Predicted sub-events with KF, GP, and PPCA, for the 2013 Boston marathon event. The cyan color indicates the sub-events identified by each algorithm. (Color figure online)

Fig. 3.
figure 3

Predicted sub-events with KF, GP, and PPCA, for the Zimmerman trial event. The cyan color indicates the sub-events identified by each algorithm. (Color figure online)

Fig. 4.
figure 4

Predicted sub-events with KF, GP, and PPCA, for the 2013 NBA AllStar event. The cyan color indicates the sub-events identified by each algorithm. (Color figure online)

Table 2. Evaluation metrics of the picked events

Outliers of the Zimmerman trial event are visualized in Fig. 3. In terms of the recall value, both KF and PPCA captured 3 of the 10 sub-events, but PPCA achieved a slightly better precision value. In contrast, GP achieved the best precision value.

Figure 4 indicated the identified outliers of the NBA AllStar event. For this event, KF outperformed the other two methods and yielded slightly better recall and precision value. It captured 3 of the 12 sub-events and 3 of the 5 predicted sub-events were real.

A summary of the three picked events are provided in Table 3. Overall, GP and PPCA yield similar F1 score, while GP achieves better recall value and PPCA achieves better precision. KF, in compared to the other two methods, yields the best recall value. This performance is most affected by the Boston event, in which many false positives are identified. More interestingly, we notice that GP provides robust estimates of the uncertainty while the other two methods yield higher uncertainty estimates for time windows after outliers. This observation can be illustrated by the large green confidence bounds after the two spikes in Figs. 2 and 3.
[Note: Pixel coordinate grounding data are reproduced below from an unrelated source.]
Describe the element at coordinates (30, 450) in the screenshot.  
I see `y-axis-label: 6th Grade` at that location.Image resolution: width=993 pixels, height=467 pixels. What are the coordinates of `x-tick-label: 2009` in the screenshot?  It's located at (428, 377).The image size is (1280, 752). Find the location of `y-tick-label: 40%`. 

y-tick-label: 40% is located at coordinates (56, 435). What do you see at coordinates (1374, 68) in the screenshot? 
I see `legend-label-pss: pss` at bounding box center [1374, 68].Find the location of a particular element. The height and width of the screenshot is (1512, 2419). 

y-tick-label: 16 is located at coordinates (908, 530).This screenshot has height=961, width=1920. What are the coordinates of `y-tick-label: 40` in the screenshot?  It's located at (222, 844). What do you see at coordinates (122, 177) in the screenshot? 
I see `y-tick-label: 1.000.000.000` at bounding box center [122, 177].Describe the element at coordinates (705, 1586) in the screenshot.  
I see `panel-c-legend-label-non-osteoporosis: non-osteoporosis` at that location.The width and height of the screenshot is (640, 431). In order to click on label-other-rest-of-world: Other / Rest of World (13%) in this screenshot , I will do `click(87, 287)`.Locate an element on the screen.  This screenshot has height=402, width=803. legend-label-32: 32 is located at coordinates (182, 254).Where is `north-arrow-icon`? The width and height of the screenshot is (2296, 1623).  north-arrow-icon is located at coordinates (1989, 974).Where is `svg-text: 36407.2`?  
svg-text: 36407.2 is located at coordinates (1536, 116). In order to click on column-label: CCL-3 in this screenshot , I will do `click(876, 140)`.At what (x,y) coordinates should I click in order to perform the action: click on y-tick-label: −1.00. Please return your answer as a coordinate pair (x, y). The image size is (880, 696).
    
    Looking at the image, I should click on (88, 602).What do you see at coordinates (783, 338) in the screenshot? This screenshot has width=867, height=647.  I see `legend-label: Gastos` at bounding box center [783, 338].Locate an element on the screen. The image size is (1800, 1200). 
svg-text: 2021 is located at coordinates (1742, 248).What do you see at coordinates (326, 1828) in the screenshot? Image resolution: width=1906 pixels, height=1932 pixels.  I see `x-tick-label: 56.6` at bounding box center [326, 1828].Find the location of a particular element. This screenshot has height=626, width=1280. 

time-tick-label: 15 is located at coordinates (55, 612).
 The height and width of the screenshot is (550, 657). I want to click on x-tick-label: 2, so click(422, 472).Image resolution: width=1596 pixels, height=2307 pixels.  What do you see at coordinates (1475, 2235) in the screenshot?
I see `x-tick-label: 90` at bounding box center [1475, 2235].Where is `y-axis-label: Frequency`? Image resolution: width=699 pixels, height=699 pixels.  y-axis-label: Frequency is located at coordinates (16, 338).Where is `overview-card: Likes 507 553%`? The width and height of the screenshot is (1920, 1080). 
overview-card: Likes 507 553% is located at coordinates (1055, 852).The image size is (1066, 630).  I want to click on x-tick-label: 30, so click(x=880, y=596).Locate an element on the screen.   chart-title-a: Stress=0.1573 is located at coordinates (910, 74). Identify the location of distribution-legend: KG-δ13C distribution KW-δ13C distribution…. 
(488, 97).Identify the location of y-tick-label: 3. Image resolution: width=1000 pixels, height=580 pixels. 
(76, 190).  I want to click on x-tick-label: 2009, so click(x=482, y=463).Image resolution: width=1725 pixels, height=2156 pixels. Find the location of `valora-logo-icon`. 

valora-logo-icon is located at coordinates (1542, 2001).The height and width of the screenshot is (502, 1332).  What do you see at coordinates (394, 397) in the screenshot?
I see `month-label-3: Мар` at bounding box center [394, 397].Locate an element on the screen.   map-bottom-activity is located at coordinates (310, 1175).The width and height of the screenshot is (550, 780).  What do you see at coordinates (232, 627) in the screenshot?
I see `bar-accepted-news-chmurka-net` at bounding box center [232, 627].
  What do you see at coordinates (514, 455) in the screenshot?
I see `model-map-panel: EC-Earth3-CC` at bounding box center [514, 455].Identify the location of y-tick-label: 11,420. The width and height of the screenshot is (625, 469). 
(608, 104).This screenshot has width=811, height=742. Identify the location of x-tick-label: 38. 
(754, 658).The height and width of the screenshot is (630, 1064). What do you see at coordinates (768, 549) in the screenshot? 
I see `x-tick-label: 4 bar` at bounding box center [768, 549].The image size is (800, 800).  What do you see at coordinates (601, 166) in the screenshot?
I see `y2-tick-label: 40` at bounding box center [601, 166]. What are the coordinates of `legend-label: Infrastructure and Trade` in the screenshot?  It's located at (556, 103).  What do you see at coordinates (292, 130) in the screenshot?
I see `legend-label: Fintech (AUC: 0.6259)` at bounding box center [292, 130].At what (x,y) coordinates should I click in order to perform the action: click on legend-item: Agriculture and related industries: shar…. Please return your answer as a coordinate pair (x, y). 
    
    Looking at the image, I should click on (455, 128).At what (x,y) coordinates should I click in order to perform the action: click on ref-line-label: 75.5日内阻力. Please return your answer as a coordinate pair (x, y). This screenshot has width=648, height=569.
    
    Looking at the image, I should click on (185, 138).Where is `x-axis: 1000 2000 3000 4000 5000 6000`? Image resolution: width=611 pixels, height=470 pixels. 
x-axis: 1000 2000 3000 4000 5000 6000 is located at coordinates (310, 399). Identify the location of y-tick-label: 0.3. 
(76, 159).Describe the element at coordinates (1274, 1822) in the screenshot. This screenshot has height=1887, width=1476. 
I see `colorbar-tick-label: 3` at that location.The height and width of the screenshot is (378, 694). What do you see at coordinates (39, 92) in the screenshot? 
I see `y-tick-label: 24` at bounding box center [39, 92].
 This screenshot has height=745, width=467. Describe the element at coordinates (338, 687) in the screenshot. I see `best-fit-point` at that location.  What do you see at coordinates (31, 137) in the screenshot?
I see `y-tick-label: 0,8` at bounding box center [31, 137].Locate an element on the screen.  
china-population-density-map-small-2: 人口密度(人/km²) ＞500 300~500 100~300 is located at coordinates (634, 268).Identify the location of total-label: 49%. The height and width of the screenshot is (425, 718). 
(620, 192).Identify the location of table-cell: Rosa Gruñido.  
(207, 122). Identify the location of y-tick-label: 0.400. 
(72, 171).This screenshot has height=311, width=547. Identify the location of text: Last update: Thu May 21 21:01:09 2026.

Table 3. Evaluation metrics of the picked events

6 Conclusion

In this study, we explore of building an intelligent system for sub-event detection with three probabilistic models. The sub-events of a point-of-interest event is captured by the system if a new observation is out of the confidence bound of the predictive distribution. We demonstrate the proposed system could capture sub-events with varying performance. The KF model is able to produce slightly better recall, while the GP model is most robust to outliers and yields the best precision. Compared to these two models, PPCA achieves a balanced performance on recall and precision, yielding the best overall F1 score. Nevertheless, we need to interpret the aggregated evaluation with caution because the performance is affected by individualized events, outliers, and the proper choice of parameters. In the future study, we will further tune the parameters, incorporate robust distributions (e.g. t distribution), and take content features into considerations.